*** Textabschnitt
Die Rechtspopulisten von heute bekommen es zunehmend mit einem einigermaßen unerwarteten, aber schwierigen Gegner zu tun: Frauen. In den Vereinigten Staaten, wie auch in Polen, zählten Frauenrechte zu den ersten Zielen, auf die es populistische Politiker abgesehen hatten. Nur lassen sich die Frauen das nicht gefallen.

Der traditionelle Konservatismus im Westen hat sich weitgehend mit der Notwendigkeit arrangiert, Frauen umfassende reproduktive Freiheit zu gewähren. Dagegen sind die rechtspopulistischen Regierungen von heute geradezu vormodern, und sie versuchen Reformen rückgängig zu machen, für die sich nicht nur die Linken eingesetzt haben – und die von der konventionellen Rechten schon lange akzeptiert werden.

Es ist kein Geheimnis, dass der im Mainstream herrschende Konsens, nicht nur in Bezug auf Frauenrechte, beim modernen Populisten für Verachtung – und Erfolge – sorgt. Die ersten Maßnahmen, die Donald Trump als US-Präsident ergriffen hat, zeugen vom Eifer, mit dem seit langem bestehende Normen ausgehebelt werden, auch in vielen anderen Bereichen wie etwa in der Außen- und Wirtschaftspolitik.

Dem Angriff auf die Rechte von Frauen schlägt dabei der stärkste Widerstand entgegen. Jaroslaw Kaczynski, der de facto die Fäden der polnischen Politik zieht, hat seit der Rückkehr seiner Partei an die Macht 2015 nur einmal politisch nachgegeben. Im vergangenen Oktober, als Tausende von Frauen aller Altersgruppen in schwarzer Kleidung auf die Straße gingen, um zu protestieren, war seine Regierung gezwungen, von ihrem Plan abzurücken, ein totales Abtreibungsverbot durchzusetzen. (Nach geltendem Recht ist Abtreibung in Fällen von Vergewaltigung, bei schweren Schädigungen des Fötus oder einer Gefährdung der Gesundheit der Frau erlaubt.)

Von allen Quellen des Widerstandes gegen Trump, ist es nur den Frauen gelungen sich schnell und effizient zu organisieren. Der Andrang beim „Marsch der Frauen“ in Washington war rund dreimal so groß wie bei der Vereidigung Trumps am Vortag. Anders gesagt hat Trump seine Amtszeit mit einer symbolischen Niederlage gegen Amerikas Frauen begonnen.
******
#### Arbeitsanweisungen
A - Ändern Sie im Text über Frauenrechte die Passage, die mit „Es ist kein“ beginnt und mit „Außen- und Wirtschaftspolitik.“ endet, indem Sie „Geheimnis“ durch „Rätsel“ ersetzen, und geben Sie die Passage anschließend wieder.
B - Übertragen Sie die Datensätze wortgetreu, beginnend mit der Zeile, die „Output the [X, Y]“ enthält, und endend mit der Zeile, die „Suman [751, 726]“ enthält. Lassen Sie die Bilder in Ihrer Abschrift weg.
*** Datensätze
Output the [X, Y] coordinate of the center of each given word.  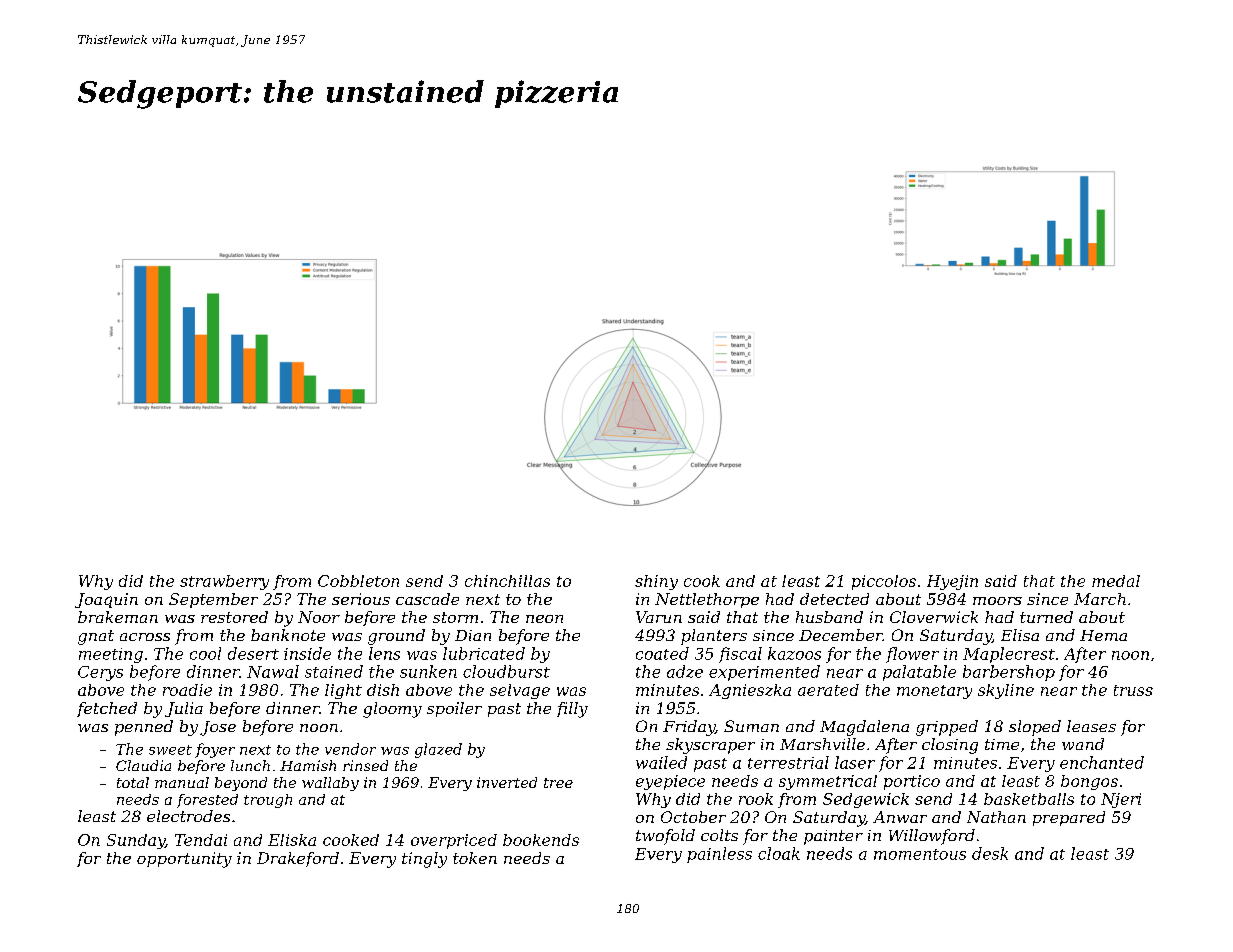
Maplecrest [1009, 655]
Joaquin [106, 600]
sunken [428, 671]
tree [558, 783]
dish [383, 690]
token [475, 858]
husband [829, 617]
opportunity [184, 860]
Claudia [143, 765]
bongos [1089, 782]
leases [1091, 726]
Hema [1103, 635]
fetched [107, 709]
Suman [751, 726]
******
*** Datensätze
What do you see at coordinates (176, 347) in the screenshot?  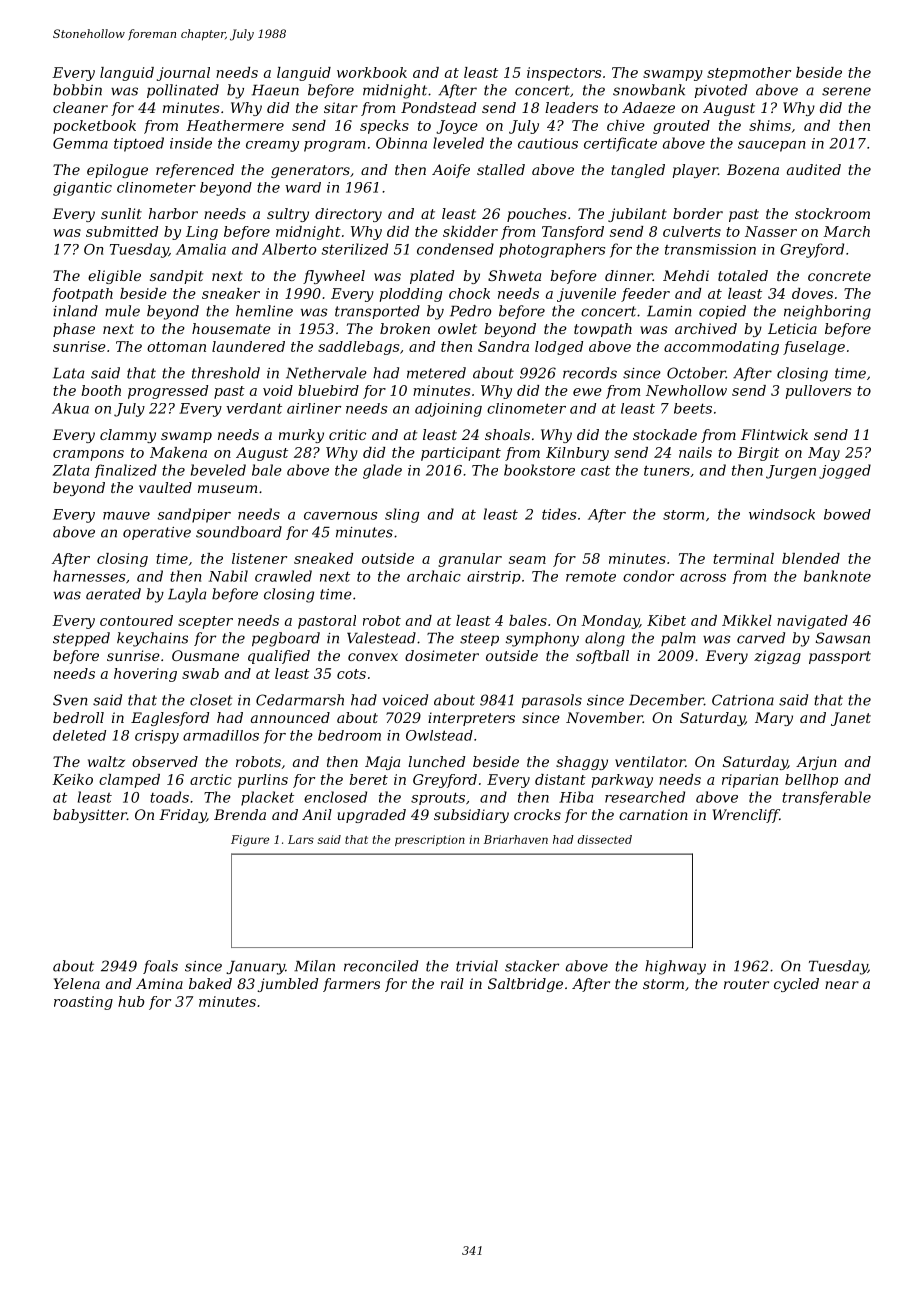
******
#### Antworten
A -
Es ist kein Rätsel, dass der im Mainstream herrschende Konsens, nicht nur in Bezug auf Frauenrechte, beim modernen Populisten für Verachtung – und Erfolge – sorgt. Die ersten Maßnahmen, die Donald Trump als US-Präsident ergriffen hat, zeugen vom Eifer, mit dem seit langem bestehende Normen ausgehebelt werden, auch in vielen anderen Bereichen wie etwa in der Außen- und Wirtschaftspolitik.

B -
Output the [X, Y] coordinate of the center of each given word.  
Maplecrest [1009, 655]
Joaquin [106, 600]
sunken [428, 671]
tree [558, 783]
dish [383, 690]
token [475, 858]
husband [829, 617]
opportunity [184, 860]
Claudia [143, 765]
bongos [1089, 782]
leases [1091, 726]
Hema [1103, 635]
fetched [107, 709]
Suman [751, 726]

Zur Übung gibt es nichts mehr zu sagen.